TEHRAN – Interest in digital currencies has skyrocketed in Iran despite the obstacles the government has placed on the sector amid international sanctions and a deep economic crisis.
The surge in “mining farms” in Iran, as well as a growing interest in digital transactions that do not require intermediaries, has forced the government to reverse its two-year veto on cryptocurrency transactions.
“It is a growing field in Iran and, although we don’t have exact figures, there are thousands of people working in mining, commerce and research,” Hamed Salehi, an activist and director of a cryptocurrency research institute, told Efe.
Salehi said that “freelancers are the ones who are getting the most out of it,” mainly those who work abroad and find loopholes to the United States imposed sanctions by making economic transactions using cryptocurrencies.
The US sanctions on Iran have escalated in the last year after President Donald Trump withdrew from the 2015 nuclear agreement in May 2018, and include various sectors, including energy, shipping and shipbuilding, and financial.
The activist said that preventing crypto-exchanges was futile. The sector is now firmly established and is propped up by robust communities, so for the Iranian government to have lifted the ban on digital currencies was “a positive step forward.”
“The government realized that this work exists and, if it is not controlled by legal means, it becomes clandestine and therefore loses out on profits (via taxes) that it can achieve through regularization,” he said.
The bill ratified by the government does not recognize cryptocurrencies as a legal tender and the Central Bank does not guarantee its value, but the new law allows mining although it has established certain limits.
Miners, users who clump digital transactions to a public record known as a blockchain and make sure that transactions are accurate, must be approved by the Ministry of Industry, Mine and Trade and develop their activities at a certain distance from the provincial capitals.
Further regulations include higher special rates for the energy the mining farms expend.
These measures came shortly after information came to light that mining farms were multiplying throughout the country in places where subsidized electricity was offered, which in Iran comes at a low cost.
Cryptocurrency transactions like Bitcoin consume an enormous amount of electricity because, to guarantee security, all users of the system have to be involved in the verification process of transactions.

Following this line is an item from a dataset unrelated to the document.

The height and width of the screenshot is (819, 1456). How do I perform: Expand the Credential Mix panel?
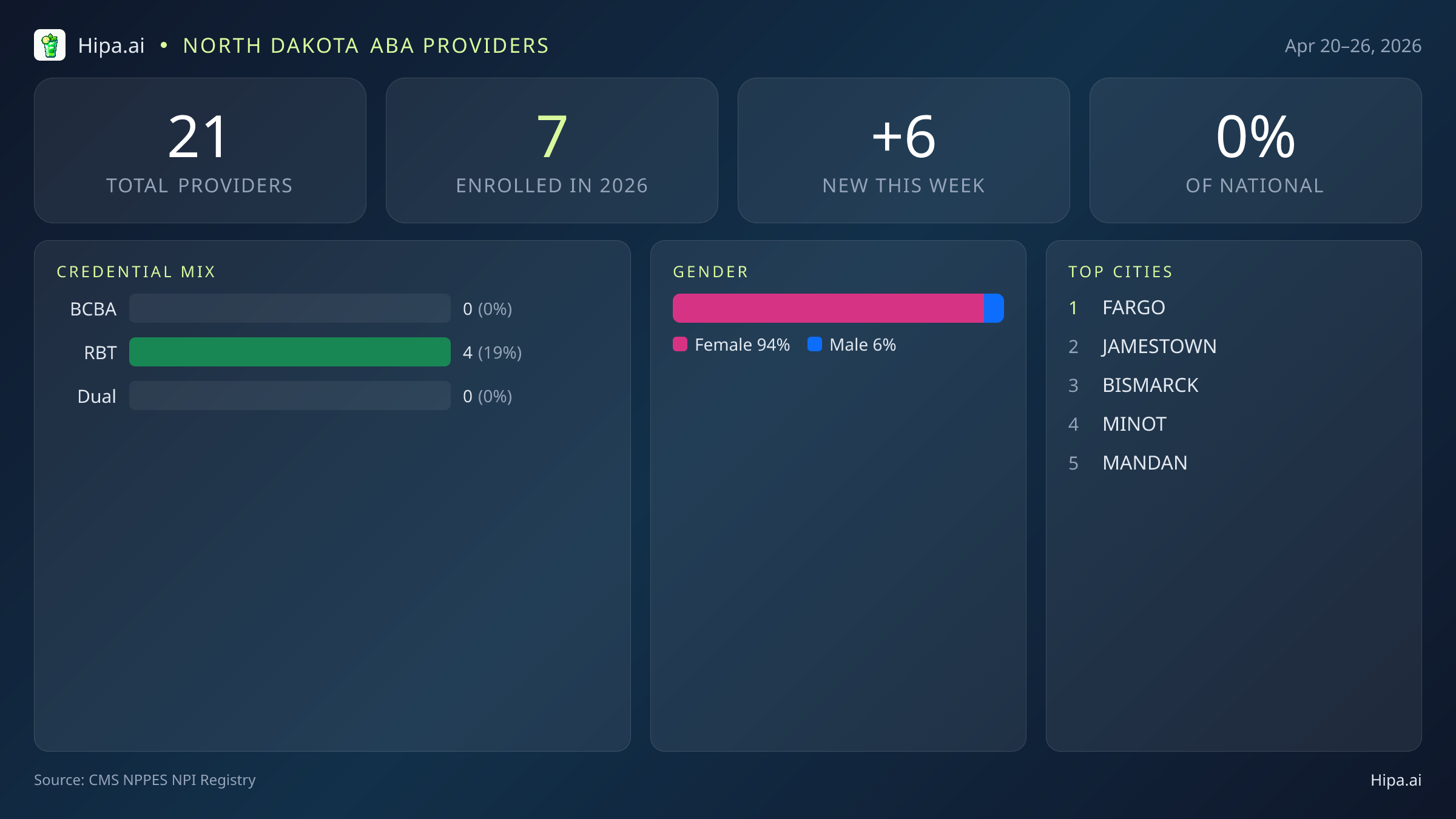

Besides the obvious issue of high energy consumption, the machines being used were entering the country illegally something the new bill will avoid.

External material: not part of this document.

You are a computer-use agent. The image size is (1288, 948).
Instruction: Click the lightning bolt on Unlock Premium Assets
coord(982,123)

Salehi said that these changes will take “some time,” but he hoped that the authorities will soon issue regulations and that the machines can be legally imported to avoid being confiscated in customs.
The relaxed rules meant Salehi and other activists could create the Iran Rescue Bit fundraising campaign using Bitcoin, Ethereum and Litecoin, in which anonymous donors supported tens of thousands of victims affected by the heavy floods that ravaged Iran this year.
All donations will be given to the Red Crescent of Iran to administer although the charity’s accounts have targeted by US sanctions which has made it difficult to coordinate funds for humanitarian issues in the country.
The capacity of cryptocurrency to circumvent sanctions does have limitations.
“It can help hundreds of thousands of freelancers who have experienced problems to exchange money as a result of the sanctions, but I think it will be difficult that it will be transformative on a large-scale” Salehi added.